Each record below must be written out again in exactly the same form.
======== Records shown
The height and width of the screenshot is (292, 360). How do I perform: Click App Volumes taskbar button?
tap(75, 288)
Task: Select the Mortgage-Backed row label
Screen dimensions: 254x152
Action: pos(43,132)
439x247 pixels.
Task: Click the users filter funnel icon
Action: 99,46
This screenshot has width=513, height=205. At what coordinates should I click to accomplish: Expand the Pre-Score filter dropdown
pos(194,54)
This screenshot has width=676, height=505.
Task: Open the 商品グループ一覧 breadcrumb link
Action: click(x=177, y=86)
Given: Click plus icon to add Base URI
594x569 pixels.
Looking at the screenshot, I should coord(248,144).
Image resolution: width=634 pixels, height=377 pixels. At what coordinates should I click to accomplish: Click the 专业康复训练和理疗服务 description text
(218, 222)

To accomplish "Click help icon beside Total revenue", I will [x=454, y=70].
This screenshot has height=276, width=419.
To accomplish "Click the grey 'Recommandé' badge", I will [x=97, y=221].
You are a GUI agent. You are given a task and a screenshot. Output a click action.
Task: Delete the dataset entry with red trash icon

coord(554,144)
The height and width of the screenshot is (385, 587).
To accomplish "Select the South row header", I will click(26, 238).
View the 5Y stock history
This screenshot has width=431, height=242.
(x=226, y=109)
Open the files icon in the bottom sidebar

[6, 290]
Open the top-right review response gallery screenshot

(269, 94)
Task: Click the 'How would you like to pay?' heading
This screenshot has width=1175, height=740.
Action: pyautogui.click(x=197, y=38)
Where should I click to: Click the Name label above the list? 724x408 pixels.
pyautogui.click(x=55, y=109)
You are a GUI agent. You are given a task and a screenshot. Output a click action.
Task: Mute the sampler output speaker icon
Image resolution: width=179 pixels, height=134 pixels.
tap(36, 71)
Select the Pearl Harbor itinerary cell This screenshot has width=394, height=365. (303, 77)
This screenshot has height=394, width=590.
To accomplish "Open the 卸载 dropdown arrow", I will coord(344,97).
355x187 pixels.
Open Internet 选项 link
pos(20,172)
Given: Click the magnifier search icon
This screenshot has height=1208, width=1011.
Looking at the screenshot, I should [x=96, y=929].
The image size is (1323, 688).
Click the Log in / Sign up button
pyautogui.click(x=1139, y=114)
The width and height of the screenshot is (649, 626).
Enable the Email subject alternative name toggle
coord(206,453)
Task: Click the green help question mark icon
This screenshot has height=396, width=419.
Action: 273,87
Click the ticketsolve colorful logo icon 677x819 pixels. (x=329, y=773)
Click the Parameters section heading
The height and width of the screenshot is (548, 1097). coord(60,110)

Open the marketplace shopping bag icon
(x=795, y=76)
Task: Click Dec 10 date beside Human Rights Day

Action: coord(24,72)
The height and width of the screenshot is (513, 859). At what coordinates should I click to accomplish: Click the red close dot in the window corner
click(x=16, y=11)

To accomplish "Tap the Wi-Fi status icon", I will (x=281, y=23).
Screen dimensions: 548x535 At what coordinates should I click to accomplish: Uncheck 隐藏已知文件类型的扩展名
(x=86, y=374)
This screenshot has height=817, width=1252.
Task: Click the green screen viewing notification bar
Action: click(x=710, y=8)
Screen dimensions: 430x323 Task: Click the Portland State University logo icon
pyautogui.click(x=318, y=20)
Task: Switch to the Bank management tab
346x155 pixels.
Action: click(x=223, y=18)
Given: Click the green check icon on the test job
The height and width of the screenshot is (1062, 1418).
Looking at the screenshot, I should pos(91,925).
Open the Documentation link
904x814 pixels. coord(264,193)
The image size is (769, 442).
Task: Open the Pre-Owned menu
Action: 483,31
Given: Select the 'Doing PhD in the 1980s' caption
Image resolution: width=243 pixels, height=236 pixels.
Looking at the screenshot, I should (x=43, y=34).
================
> [Output]
The height and width of the screenshot is (292, 360). How do I perform: Click App Volumes taskbar button?
tap(75, 288)
Task: Select the Mortgage-Backed row label
Screen dimensions: 254x152
Action: pos(43,132)
439x247 pixels.
Task: Click the users filter funnel icon
Action: 99,46
This screenshot has width=513, height=205. At what coordinates should I click to accomplish: Expand the Pre-Score filter dropdown
pos(194,54)
This screenshot has width=676, height=505.
Task: Open the 商品グループ一覧 breadcrumb link
Action: click(x=177, y=86)
Given: Click plus icon to add Base URI
594x569 pixels.
Looking at the screenshot, I should coord(248,144).
Image resolution: width=634 pixels, height=377 pixels. At what coordinates should I click to accomplish: Click the 专业康复训练和理疗服务 description text
(218, 222)

To accomplish "Click help icon beside Total revenue", I will [x=454, y=70].
This screenshot has height=276, width=419.
To accomplish "Click the grey 'Recommandé' badge", I will [x=97, y=221].
You are a GUI agent. You are given a task and a screenshot. Output a click action.
Task: Delete the dataset entry with red trash icon

coord(554,144)
The height and width of the screenshot is (385, 587).
To accomplish "Select the South row header", I will click(26, 238).
View the 5Y stock history
This screenshot has width=431, height=242.
(x=226, y=109)
Open the files icon in the bottom sidebar

[6, 290]
Open the top-right review response gallery screenshot

(269, 94)
Task: Click the 'How would you like to pay?' heading
This screenshot has width=1175, height=740.
Action: pyautogui.click(x=197, y=38)
Where should I click to: Click the Name label above the list? 724x408 pixels.
pyautogui.click(x=55, y=109)
You are a GUI agent. You are given a task and a screenshot. Output a click action.
Task: Mute the sampler output speaker icon
Image resolution: width=179 pixels, height=134 pixels.
tap(36, 71)
Select the Pearl Harbor itinerary cell This screenshot has width=394, height=365. (303, 77)
This screenshot has height=394, width=590.
To accomplish "Open the 卸载 dropdown arrow", I will coord(344,97).
355x187 pixels.
Open Internet 选项 link
pos(20,172)
Given: Click the magnifier search icon
This screenshot has height=1208, width=1011.
Looking at the screenshot, I should [x=96, y=929].
The image size is (1323, 688).
Click the Log in / Sign up button
pyautogui.click(x=1139, y=114)
The width and height of the screenshot is (649, 626).
Enable the Email subject alternative name toggle
coord(206,453)
Task: Click the green help question mark icon
This screenshot has height=396, width=419.
Action: 273,87
Click the ticketsolve colorful logo icon 677x819 pixels. (x=329, y=773)
Click the Parameters section heading
The height and width of the screenshot is (548, 1097). coord(60,110)

Open the marketplace shopping bag icon
(x=795, y=76)
Task: Click Dec 10 date beside Human Rights Day

Action: coord(24,72)
The height and width of the screenshot is (513, 859). At what coordinates should I click to accomplish: Click the red close dot in the window corner
click(x=16, y=11)

To accomplish "Tap the Wi-Fi status icon", I will (x=281, y=23).
Screen dimensions: 548x535 At what coordinates should I click to accomplish: Uncheck 隐藏已知文件类型的扩展名
(x=86, y=374)
This screenshot has height=817, width=1252.
Task: Click the green screen viewing notification bar
Action: click(x=710, y=8)
Screen dimensions: 430x323 Task: Click the Portland State University logo icon
pyautogui.click(x=318, y=20)
Task: Switch to the Bank management tab
346x155 pixels.
Action: click(x=223, y=18)
Given: Click the green check icon on the test job
The height and width of the screenshot is (1062, 1418).
Looking at the screenshot, I should pos(91,925).
Open the Documentation link
904x814 pixels. coord(264,193)
The image size is (769, 442).
Task: Open the Pre-Owned menu
Action: 483,31
Given: Select the 'Doing PhD in the 1980s' caption
Image resolution: width=243 pixels, height=236 pixels.
Looking at the screenshot, I should (x=43, y=34).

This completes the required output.